### Document section
-- BEGIN --
How to fine tune ?

#12

by NickyNicky - opened Sep 28, 2023

Discussion

NickyNicky

Sep 28, 2023

same title ^|

IshaanGupta2311

Sep 28, 2023

same ques, i want to explore an application of these 7B models that i have been thinking about for quite some time

NajiAboo

Sep 28, 2023

looking for same

Lazycuber

Sep 28, 2023

still experimenting with colab finetuning...

silvacarl

Sep 28, 2023

looking for same here as well. so far its amazing...

nadahlberg

Sep 28, 2023

Seems to be mostly working with the default qlora.py script with one small change.
-- END --
### Given request A
Copy the rows from the line holding "8001 (183, 2363)" through the line holding "POA (91, 1251)", both included, exactly as they stand.

### Material shown
-- BEGIN --
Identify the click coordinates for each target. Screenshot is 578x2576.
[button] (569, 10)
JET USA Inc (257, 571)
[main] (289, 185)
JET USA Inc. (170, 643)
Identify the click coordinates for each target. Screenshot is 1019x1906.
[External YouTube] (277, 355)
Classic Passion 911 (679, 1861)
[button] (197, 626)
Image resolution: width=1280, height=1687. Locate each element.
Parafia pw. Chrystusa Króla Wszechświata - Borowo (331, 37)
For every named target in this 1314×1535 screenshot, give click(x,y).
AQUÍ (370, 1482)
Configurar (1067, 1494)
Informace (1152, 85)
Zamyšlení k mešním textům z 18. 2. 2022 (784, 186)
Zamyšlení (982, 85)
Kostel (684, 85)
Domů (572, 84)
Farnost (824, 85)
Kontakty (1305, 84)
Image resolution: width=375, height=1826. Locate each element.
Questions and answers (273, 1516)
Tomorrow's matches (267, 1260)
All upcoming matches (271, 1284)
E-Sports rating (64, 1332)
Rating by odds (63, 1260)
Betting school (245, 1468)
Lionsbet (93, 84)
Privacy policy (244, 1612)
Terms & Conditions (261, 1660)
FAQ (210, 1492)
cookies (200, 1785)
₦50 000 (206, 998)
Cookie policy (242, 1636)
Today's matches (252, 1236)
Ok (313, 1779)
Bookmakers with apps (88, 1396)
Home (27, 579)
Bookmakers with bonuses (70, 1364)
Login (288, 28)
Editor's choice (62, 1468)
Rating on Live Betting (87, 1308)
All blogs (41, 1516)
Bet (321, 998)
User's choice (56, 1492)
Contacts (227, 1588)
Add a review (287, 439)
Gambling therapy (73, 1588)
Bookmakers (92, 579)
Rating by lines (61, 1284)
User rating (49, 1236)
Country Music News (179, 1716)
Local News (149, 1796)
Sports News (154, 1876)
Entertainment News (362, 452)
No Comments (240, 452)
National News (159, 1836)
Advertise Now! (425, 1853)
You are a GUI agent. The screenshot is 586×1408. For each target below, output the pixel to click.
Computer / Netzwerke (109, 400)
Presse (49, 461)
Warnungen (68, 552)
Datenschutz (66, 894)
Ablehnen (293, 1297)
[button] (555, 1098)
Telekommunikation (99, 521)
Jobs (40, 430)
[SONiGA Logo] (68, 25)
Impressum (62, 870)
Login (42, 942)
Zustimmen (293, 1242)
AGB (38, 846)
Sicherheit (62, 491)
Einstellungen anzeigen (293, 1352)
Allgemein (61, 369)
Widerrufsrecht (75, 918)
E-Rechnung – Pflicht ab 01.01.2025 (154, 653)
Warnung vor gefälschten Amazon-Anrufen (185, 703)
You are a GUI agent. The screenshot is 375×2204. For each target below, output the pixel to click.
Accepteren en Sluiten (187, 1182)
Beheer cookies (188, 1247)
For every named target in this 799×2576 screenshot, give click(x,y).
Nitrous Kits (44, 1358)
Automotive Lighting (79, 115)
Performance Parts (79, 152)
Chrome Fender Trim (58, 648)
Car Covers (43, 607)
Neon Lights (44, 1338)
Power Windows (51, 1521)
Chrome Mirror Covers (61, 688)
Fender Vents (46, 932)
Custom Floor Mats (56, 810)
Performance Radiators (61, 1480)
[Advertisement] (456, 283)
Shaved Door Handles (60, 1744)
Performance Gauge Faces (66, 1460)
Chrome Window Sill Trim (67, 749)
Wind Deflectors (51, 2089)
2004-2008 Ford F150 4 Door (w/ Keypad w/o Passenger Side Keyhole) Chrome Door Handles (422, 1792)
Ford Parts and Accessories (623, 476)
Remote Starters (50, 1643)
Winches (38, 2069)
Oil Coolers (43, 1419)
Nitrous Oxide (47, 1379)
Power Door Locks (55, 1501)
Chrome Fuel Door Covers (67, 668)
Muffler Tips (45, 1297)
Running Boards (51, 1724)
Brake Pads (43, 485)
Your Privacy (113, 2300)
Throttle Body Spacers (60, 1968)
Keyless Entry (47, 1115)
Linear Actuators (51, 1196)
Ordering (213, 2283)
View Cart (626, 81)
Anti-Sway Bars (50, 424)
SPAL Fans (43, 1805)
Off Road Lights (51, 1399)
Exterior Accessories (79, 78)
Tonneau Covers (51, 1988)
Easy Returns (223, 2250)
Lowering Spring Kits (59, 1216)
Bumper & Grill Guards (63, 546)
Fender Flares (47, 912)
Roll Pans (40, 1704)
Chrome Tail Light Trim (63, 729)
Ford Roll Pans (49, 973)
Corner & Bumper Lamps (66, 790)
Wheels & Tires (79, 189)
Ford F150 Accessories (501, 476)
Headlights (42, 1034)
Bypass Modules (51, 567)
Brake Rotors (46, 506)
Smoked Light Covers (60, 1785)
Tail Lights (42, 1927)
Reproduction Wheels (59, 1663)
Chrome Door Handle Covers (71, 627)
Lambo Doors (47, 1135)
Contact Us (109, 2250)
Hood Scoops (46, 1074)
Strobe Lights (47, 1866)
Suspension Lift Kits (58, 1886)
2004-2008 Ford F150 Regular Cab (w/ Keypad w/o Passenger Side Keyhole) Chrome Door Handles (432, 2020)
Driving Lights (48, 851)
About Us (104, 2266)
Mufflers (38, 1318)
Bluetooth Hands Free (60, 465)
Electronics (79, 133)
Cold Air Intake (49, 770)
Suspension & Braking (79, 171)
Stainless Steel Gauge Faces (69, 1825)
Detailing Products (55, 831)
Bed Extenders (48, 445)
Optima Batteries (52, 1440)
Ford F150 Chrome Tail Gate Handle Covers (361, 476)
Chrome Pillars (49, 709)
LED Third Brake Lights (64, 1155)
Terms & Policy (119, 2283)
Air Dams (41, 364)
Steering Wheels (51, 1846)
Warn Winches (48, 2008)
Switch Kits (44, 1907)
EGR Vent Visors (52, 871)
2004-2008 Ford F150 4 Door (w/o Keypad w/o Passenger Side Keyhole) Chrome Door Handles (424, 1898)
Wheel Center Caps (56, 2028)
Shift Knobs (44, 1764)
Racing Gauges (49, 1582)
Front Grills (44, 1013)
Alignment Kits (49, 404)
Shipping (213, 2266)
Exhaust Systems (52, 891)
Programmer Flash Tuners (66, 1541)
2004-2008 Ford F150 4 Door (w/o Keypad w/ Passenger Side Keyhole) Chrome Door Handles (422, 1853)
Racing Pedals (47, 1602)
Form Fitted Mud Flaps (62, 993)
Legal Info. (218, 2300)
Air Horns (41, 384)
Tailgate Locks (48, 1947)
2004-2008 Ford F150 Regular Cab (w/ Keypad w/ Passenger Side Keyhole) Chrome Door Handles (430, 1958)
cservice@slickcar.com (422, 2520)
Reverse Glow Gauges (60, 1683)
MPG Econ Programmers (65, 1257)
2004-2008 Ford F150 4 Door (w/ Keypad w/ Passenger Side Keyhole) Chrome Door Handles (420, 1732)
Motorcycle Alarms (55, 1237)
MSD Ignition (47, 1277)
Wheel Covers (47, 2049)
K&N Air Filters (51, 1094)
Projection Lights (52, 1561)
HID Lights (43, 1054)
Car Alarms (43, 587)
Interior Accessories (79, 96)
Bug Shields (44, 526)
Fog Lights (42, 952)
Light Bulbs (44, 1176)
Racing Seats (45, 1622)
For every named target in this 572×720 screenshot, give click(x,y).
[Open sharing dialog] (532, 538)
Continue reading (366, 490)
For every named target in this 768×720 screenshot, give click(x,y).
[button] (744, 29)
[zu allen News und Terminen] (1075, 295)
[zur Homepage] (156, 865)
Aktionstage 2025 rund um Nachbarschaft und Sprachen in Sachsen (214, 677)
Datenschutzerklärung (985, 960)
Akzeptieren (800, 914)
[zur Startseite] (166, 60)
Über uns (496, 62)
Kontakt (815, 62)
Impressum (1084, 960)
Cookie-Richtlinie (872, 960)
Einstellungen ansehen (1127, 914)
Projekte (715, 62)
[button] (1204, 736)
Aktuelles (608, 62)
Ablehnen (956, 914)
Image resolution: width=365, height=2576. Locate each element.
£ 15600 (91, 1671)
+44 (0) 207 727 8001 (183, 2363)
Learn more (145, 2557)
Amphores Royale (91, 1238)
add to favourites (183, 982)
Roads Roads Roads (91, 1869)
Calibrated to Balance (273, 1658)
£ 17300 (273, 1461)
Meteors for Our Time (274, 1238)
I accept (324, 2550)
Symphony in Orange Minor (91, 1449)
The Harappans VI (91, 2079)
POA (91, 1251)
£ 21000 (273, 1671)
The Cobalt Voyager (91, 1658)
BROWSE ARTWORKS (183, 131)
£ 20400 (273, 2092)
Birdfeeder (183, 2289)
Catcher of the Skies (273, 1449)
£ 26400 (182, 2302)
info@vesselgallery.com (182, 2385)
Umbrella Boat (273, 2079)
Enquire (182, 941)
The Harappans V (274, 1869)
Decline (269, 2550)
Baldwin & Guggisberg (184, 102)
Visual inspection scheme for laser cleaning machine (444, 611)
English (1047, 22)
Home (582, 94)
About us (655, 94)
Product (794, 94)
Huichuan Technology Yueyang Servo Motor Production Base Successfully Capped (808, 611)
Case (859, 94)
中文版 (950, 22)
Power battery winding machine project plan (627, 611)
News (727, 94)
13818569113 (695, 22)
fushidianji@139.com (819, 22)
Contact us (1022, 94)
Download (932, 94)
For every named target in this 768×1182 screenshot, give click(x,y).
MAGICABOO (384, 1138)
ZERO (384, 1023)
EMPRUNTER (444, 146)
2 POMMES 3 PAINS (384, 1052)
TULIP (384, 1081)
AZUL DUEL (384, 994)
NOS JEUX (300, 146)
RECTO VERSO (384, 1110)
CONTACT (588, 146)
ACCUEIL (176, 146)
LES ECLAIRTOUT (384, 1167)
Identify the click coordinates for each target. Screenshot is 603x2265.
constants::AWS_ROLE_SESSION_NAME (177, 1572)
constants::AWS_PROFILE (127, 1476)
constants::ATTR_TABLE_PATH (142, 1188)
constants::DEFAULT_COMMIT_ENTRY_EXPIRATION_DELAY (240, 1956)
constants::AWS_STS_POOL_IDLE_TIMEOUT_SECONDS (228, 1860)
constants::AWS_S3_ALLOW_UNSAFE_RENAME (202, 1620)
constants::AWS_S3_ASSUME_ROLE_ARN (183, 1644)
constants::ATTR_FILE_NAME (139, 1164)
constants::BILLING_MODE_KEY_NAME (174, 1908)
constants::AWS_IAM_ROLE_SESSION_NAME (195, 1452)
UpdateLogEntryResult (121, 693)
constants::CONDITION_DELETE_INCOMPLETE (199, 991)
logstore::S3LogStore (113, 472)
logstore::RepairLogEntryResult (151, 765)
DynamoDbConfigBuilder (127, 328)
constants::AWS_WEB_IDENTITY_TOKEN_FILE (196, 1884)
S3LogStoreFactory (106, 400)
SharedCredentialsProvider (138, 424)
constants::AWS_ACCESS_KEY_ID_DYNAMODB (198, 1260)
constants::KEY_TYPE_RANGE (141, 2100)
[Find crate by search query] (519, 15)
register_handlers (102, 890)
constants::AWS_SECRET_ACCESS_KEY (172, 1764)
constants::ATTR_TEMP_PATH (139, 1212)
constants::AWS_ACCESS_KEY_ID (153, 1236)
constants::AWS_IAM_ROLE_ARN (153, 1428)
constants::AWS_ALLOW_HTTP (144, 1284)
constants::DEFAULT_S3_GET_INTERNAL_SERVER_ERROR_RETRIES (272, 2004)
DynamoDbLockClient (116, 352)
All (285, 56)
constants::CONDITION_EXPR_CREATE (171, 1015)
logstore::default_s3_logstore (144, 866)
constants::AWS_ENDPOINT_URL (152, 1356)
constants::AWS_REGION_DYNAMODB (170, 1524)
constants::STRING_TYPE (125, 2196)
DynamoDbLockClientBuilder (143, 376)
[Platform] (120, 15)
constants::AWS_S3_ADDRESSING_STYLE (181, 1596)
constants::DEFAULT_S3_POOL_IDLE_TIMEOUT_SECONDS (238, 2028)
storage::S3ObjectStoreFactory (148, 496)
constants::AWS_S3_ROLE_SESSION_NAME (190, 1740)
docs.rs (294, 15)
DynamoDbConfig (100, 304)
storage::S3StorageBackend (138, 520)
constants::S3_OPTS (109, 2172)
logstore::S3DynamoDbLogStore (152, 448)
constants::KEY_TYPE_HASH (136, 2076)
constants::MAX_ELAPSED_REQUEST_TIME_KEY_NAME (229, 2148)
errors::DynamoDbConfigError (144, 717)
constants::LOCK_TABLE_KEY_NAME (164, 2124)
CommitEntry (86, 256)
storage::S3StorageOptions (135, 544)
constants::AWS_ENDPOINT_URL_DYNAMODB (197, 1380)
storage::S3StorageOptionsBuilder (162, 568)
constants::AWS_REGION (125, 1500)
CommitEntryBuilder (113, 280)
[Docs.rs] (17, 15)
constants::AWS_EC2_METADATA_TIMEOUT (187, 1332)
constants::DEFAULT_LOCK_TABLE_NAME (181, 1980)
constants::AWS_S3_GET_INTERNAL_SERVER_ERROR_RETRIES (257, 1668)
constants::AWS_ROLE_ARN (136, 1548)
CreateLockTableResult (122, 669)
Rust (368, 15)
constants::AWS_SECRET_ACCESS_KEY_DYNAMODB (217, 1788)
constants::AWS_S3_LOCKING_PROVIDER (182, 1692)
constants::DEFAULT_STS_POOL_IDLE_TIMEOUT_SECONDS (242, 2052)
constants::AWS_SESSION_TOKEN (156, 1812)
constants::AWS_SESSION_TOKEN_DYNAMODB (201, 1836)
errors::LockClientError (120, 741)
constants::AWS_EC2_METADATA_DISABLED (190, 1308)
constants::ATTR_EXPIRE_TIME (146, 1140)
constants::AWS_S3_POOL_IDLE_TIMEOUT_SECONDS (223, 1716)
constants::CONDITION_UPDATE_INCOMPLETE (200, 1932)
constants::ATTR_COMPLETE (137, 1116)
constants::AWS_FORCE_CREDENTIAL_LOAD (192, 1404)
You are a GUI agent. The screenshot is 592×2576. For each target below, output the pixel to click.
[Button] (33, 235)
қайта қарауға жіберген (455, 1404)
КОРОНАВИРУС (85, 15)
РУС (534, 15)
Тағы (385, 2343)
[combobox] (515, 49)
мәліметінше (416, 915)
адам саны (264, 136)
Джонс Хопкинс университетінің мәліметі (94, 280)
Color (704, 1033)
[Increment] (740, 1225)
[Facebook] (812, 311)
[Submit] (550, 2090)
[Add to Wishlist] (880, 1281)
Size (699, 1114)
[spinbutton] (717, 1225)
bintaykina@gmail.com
-- END --
### Given request B
In the fine-tuning thread, which script does nadahlberg say seems to be mostly working with one small change?

### Exercise result A
+44 (0) 207 727 8001 (183, 2363)
Learn more (145, 2557)
Amphores Royale (91, 1238)
add to favourites (183, 982)
Roads Roads Roads (91, 1869)
Calibrated to Balance (273, 1658)
£ 17300 (273, 1461)
Meteors for Our Time (274, 1238)
I accept (324, 2550)
Symphony in Orange Minor (91, 1449)
The Harappans VI (91, 2079)
POA (91, 1251)

### Exercise result B
The default qlora.py script.